しかし、私が團伊玖磨さんの妹さんである西尾先生と事業をしていることを知った笹川平和財団の幹部が、私を利用して團伊玖磨さんに近づく、という事件があったのだ。

その財団幹部が團先生が現れる場所を調べ上げて私を連れて行き「この子(当時私は32歳位)は妹さんと太平洋島嶼国の事業をしているんですよ」と紹介された。私はその時まで團氏に会ったことはない。一瞬何が起こっているのか理解できなかった。團先生から西尾先生に電話されたのかもしれない。詳細は覚えていないのだが、すぐに西尾先生から私に電話があった。その内容は衝撃的だった。

「その人を絶対兄に近づけないで。その人は信用できない人よ。兄を守って。」

いったいどうすれば團伊玖磨氏を、その詐欺師のような財団幹部から守れるか?私が構築した信頼関係はこのように利用されるのか?あの時の衝撃と頭の混乱はまだ覚えている。

團氏も太平洋の島々や沖縄に強い関心を持たれていた。私は当時自分が実施していた八重山諸島での事業「やしの実大学」の話をしたりして、團さんと接点を維持し、その財団幹部が入り込む隙をなくす努力をしたのだ。これはうまく行った。初めて明かす事である。

私の友人が團家のご家族の親友だった事もあり、しばらく交流は続いた。ご家族に八重山の事業にご参加いただいた事もある。

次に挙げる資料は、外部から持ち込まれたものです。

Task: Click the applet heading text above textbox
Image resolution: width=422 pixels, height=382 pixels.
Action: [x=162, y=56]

作曲家として團伊玖磨氏しか知らなかった私は『パイプの煙』を読んで、團さんの思想や島への思いを理解しようと努力した。そこに血盟団事件で暗殺された團琢磨氏の話も出て来て、はじめて近現代史に関心を持つことにもなった。テレビ番組でポナペにも訪ねたことを團先生から直接伺った。私が当時から関与し、発信していた太平洋や沖縄情報に関心を持っていただいた。

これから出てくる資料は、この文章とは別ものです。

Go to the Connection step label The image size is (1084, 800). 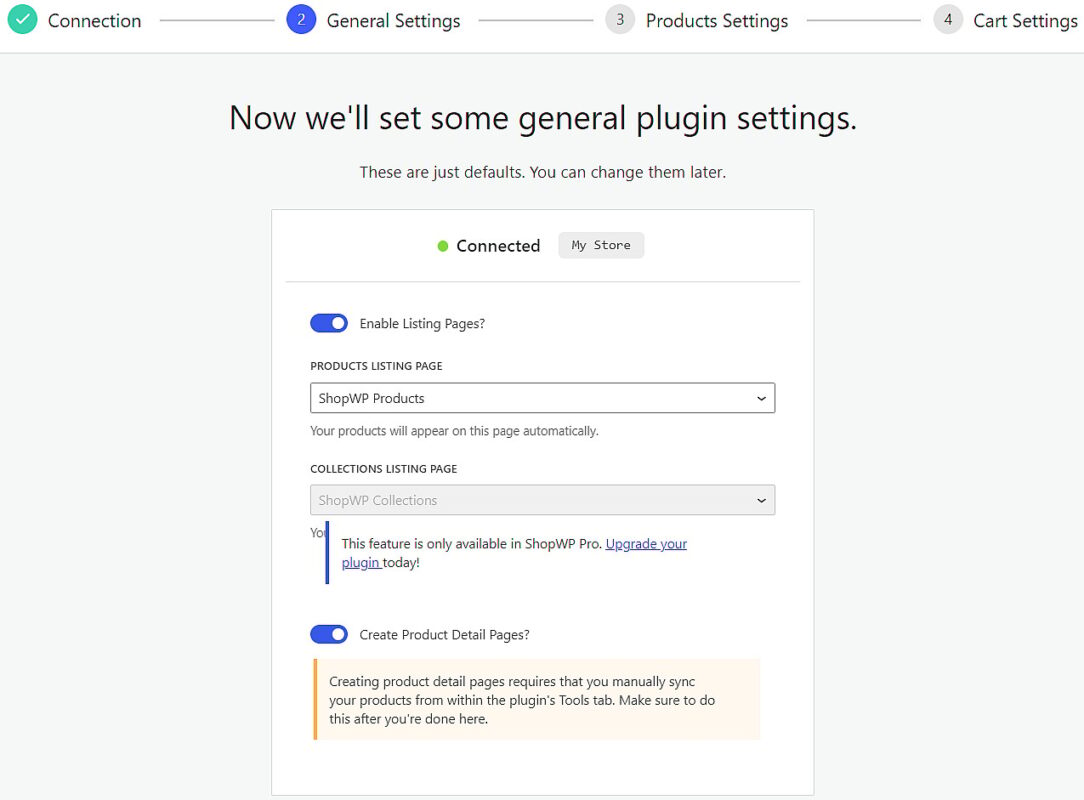[94, 21]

今思うと貴重な経験だったが、さらなる嫉妬や妬みも多く経験することとなった。

華族だった西尾先生の周辺は一歩も二歩も引いてしまうような人々がいた。通われた学習院の同窓は上皇陛下、オノヨーコ、松本重治のご子息。。西尾先生からお話いただいたこれらの方達との交流は書いても差し支えないような気がするが、今は書かないでおく。

西尾先生からは調査研究が終了しても麻布の満腹亭に呼んでいただき太平洋の話をよく聞かれた。ある時、寛子先生が教えてくれたのだが、西尾さんは当時の天皇陛下によく呼ばれて太平洋の島々の話をされていたそうだ。